消費者コーナー 「食」の安全・安心や食育に関する情報、料理レシピなど

ホーム > 消費者コーナー > 広報誌 > 【第一線から】UFOすいか!? 〜(有)ベジタブルセンターUFO(ユウフォー)を訪ねて〜

【第一線から】UFOすいか!? 〜(有)ベジタブルセンターUFO(ユウフォー)を訪ねて〜

印刷ページ

最終更新日:2019年9月4日

 福岡県北九州市若松区は、九州最北端の玄界灘に面している気候が総じて温暖な土地で、トマトをたくさん食べて赤くなったかっぱの伝説があるほど、野菜に深くなじみのある地域です。今回紹介する有限会社ベジタブルセンターUFOは、そんな北九州市で最大の野菜の経営面積と出荷実績を有する農業生産法人で、すいか、キャベツ、トマトの大規模生産を実現しています。

(有)ベジタブルセンターUFOの皆さん
(有)ベジタブルセンターUFOの皆さん

「UFO」の由来

地図

 代表取締役社長の藤嶋さんは、もともと近隣の農家と共同ですいか栽培を行い、市場に出荷していましたが、後継者の確保や農地の有効活用を目的として、農業生産法人を設立しました。法人名の「UFO」は設立時のメンバー3名の頭文字をとって命名し、区のシンボルであるかっぱをUFOに乗せたロゴは商標登録しています。 

 

すいかの出荷における巧みな連携作業

 UFOでは効率よく作業を進めるため、様々な工夫をしています。完熟の時期を揃えてすいかを収穫できるように、ある程度の大きさになると色分けした着果棒をすいかの近くに立て、その色ごとに収穫していきます。こうすることで広い畑でも一目瞭然でその日収穫するすいかが分かり、1つ1つ確認する手間が省けます。  
 UFOでは、大玉すいかを7月上旬から1ヶ月半ほどの間出荷していますが、その作業は全て人力です。畑からトラックで運ばれたすいかを藤嶋さんが荷台から直接選別台に移しますが、荷台と選別台の間には距離があります。すいかを落とすリスクを減らし、なおかつ効率的に流れ作業をするため、手造りのクッション付きはしごを渡してすいかを選果場へ転がします。その先では女性社員が布巾を使って瞬く間に皮の汚れを落とします。その後、男性社員がすいかを叩いて、その音で瞬時に4種類の等級に分け、それぞれのレーンに流し、その先で重さを量って出荷箱に入れます。その際、重さを量った人から出荷箱に入れる人へとすいかを投げて渡す熟練の技は見事で、その光景を見にくるお客様もいるそうです。すいかの収穫量は多い日で2tトラック4台分にもなり、取材時はトラック2台分(約700個)をわずか1時間程で処理していました。最盛期でトラックが足りない時は荷台にピラミッド型で積むこともあるそうです。

**資料**
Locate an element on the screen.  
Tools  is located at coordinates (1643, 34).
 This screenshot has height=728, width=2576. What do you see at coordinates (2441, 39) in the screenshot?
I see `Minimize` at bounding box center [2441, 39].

**やること**
[a] すいか農家の記事では、会社名の「UFO」は何をもとに付けられたと書かれていますか。
[b] すいか農家の記事の続きを書き足してください。
資料は、すいか農家の記事とは別のものです。

**答え**
[a] 設立時のメンバー3名の頭文字をとって付けられました。

[b]
 

1線1-4

トリミング

UFOのチームワーク

1線1-6

 現在、UFOの従業員は17名おり、30代〜40代の若手社員が多く、人材育成にも力を入れています。藤嶋さんは社員それぞれに畑を任せており、聞かれない限り指導はしません。社員は美味しいすいか作りを実践から学びます。収穫したすいかの出来がふるわなかったとしても、藤嶋さんは翌年に活かせばよいと怒ることはありません。一方で、良いすいかができた時には社員を思い切り褒めるそうです。これによって、社員のモチベーションは上がり、技術力だけでなく、責任感も自然と付いていくそうです。藤嶋さんは「農業は強制的にやらせるのではなく、興味がある人にやってもらうことが1番です。社員はみんな農業が面白いと思って取り組んでいます。」と話します。それは、社員に対し信頼と期待を寄せる藤嶋さんと、それらを力に変える社員とのチームワークから生まれたものに違いありません。  
 

「出会い」を生み出すUFOすいか

 「UFOすいかを食べて美味しかったので、UFOの直売所を探して訪ねてきました」「社員の笑顔あふれる働きぶりを見ると元気をもらえるからつい直売所に寄ってしまう」という言葉をお客様からいただくと、UFOを設立したことで、出会える人の輪と自身の視野が広がったことを実感すると藤嶋さんは話します。  
 現在は九州から関西地方までしかUFOすいかは出回っていないそうですが、玄界灘の潮風に乗り、かっぱを乗せたUFOすいかはどこまで飛んでいくのでしょうか。いつか全国でかっぱ印のすいかに出逢えることを心待ちにしています。  
(野菜業務部)  
 
このページに掲載されている情報の発信元
農畜産業振興機構 企画調整部 (担当:広報消費者課)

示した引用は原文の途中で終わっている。